→ **DESCRIPTION OF THE TASK**
Can you update the listing below so that "Viewport" becomes "Display" everywhere it appears, with everything else unchanged and the pictures left out?

(Entries for locating words and elements)

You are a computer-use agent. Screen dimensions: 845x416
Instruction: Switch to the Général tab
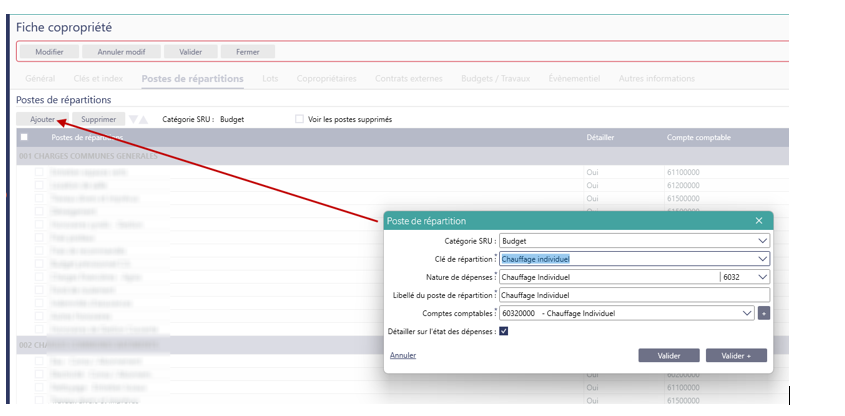click(40, 79)
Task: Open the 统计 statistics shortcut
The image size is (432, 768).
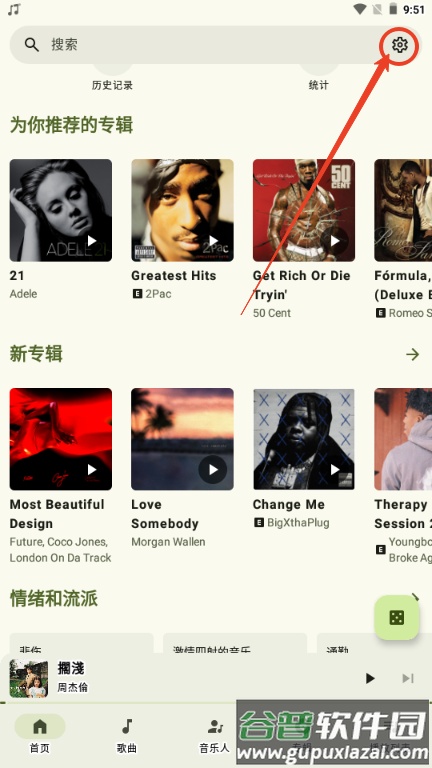Action: click(318, 85)
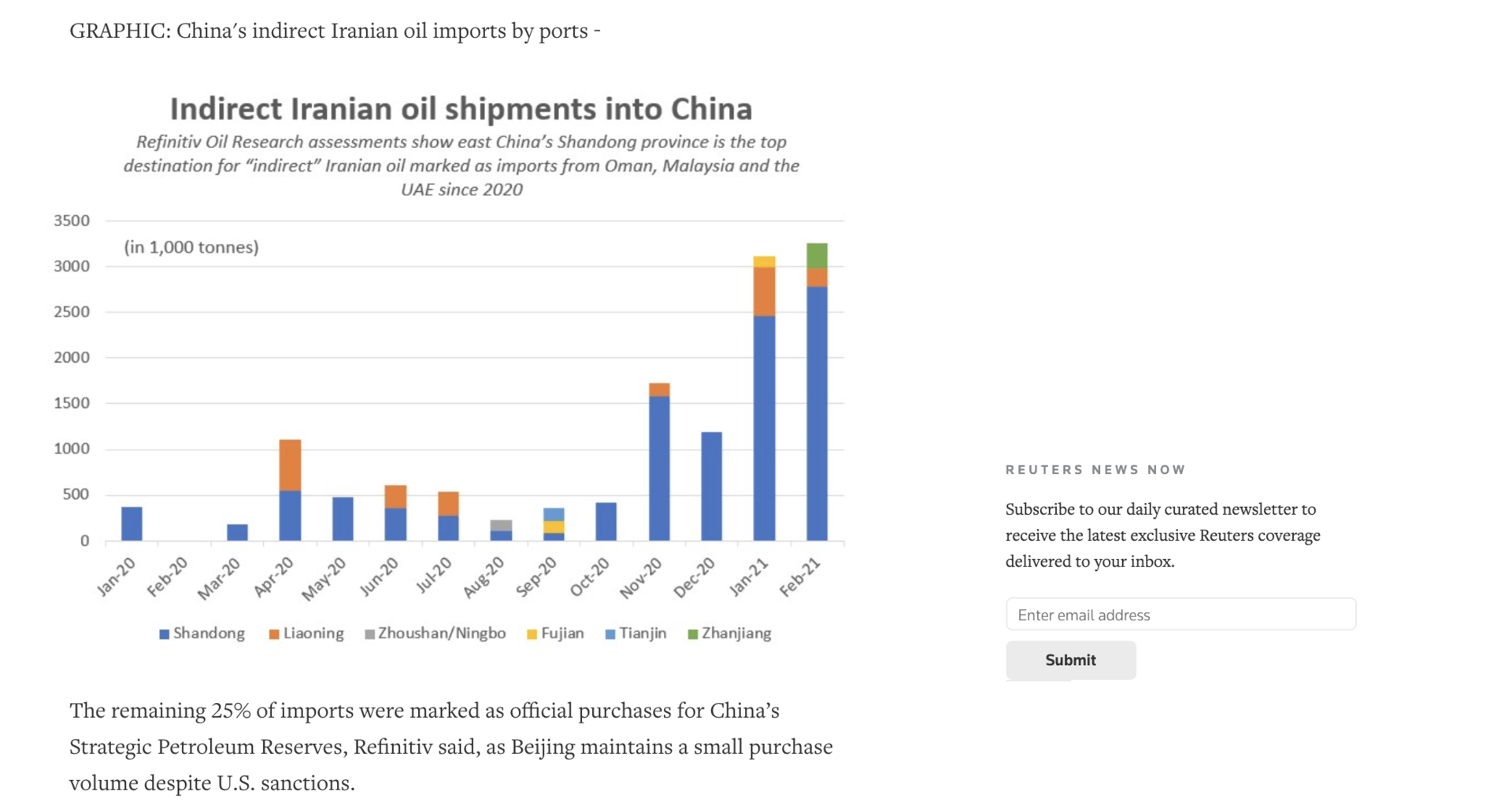The height and width of the screenshot is (806, 1512).
Task: Click the Dec-20 blue Shandong bar
Action: (711, 486)
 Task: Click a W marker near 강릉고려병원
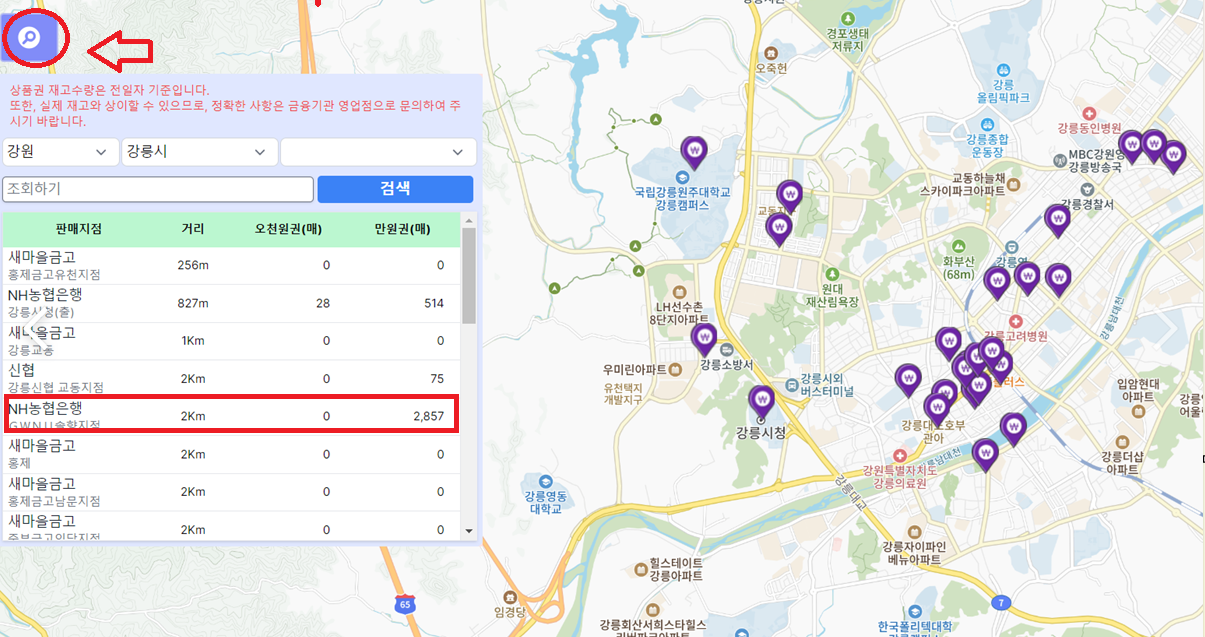[x=990, y=349]
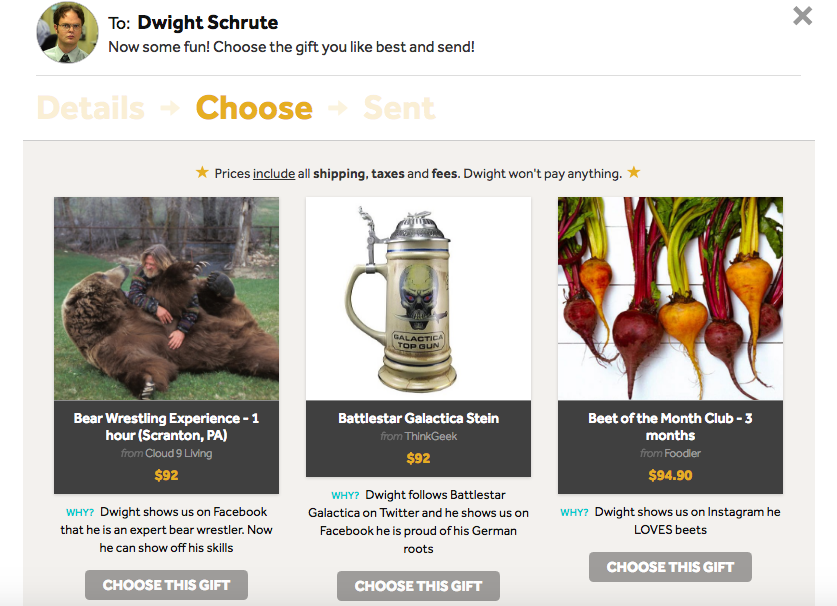837x606 pixels.
Task: Open the bear wrestling photo
Action: [166, 298]
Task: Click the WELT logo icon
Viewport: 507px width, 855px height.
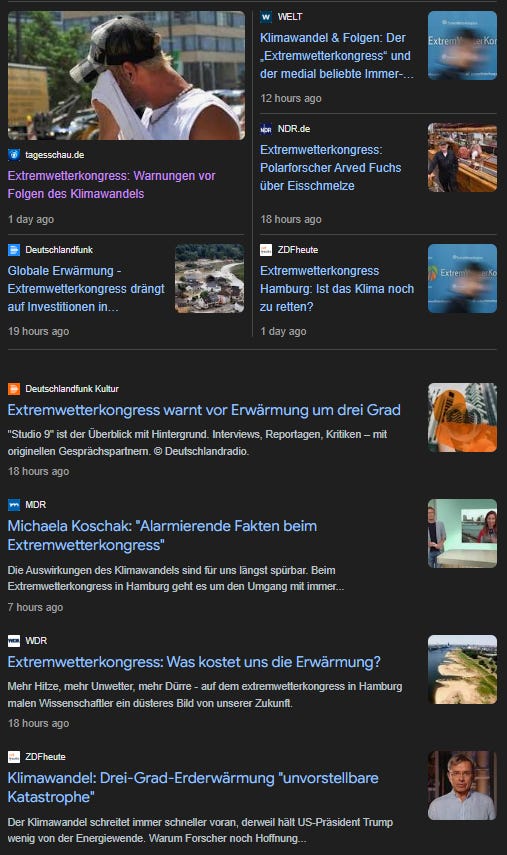Action: point(266,17)
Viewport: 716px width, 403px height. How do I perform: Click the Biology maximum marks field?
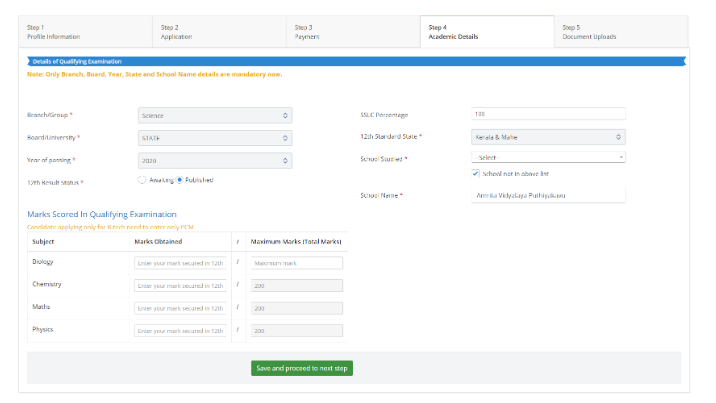(x=296, y=263)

→ **FINISHED TASK**
You are a computer-use agent. Screen dimensions: 845x416
Instruction: Switch to the Général tab
click(40, 79)
Task: Open the 统计 statistics shortcut
The image size is (432, 768).
Action: click(318, 85)
The height and width of the screenshot is (806, 1512).
Task: Click the Dec-20 blue Shandong bar
Action: (711, 486)
 Task: Click a W marker near 강릉고려병원
[x=990, y=349]
837x606 pixels.
Task: Open the bear wrestling photo
Action: [166, 298]
Task: Click the WELT logo icon
Display: 507px width, 855px height.
Action: point(266,17)
Display: 716px width, 403px height. How do I perform: Click the Biology maximum marks field?
(x=296, y=263)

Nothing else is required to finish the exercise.